[Extracted data entries]
#####
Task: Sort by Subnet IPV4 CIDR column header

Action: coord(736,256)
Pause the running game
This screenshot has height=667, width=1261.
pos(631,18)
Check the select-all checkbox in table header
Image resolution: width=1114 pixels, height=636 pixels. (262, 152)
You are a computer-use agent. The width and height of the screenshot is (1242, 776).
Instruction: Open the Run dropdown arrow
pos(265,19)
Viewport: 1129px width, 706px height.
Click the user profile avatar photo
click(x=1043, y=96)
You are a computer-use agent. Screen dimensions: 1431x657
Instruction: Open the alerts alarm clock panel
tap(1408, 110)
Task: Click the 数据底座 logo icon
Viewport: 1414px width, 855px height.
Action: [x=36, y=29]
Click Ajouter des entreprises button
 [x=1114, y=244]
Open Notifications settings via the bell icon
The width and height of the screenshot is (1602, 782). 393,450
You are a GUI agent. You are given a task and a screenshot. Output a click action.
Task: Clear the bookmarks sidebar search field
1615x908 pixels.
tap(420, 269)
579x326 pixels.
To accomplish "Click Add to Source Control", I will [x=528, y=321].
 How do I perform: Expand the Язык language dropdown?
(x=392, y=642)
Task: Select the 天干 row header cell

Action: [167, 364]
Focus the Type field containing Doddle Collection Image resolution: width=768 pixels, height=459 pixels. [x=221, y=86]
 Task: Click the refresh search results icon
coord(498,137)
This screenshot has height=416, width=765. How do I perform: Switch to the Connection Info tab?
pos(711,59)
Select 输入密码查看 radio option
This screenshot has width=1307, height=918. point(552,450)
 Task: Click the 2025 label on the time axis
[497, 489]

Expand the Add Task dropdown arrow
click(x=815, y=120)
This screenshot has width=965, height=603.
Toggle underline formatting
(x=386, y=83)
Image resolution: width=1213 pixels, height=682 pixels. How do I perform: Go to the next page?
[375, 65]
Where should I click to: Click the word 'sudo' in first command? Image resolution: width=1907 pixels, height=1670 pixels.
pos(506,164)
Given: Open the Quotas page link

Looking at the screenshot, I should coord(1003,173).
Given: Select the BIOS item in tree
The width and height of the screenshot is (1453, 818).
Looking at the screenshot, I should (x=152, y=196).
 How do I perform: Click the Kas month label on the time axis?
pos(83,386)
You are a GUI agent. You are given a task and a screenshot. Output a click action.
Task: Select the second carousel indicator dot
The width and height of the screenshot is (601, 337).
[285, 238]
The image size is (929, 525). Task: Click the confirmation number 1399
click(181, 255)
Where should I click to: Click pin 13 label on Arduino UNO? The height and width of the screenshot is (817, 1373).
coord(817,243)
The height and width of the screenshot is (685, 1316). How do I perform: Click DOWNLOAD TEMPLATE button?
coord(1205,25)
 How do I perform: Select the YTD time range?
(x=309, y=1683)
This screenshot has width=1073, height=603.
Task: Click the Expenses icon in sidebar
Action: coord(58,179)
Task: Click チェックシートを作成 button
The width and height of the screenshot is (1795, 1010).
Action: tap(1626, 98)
#####
Whenever the word "field" occurs in a line of the records, that line counts once; state the total alone.

2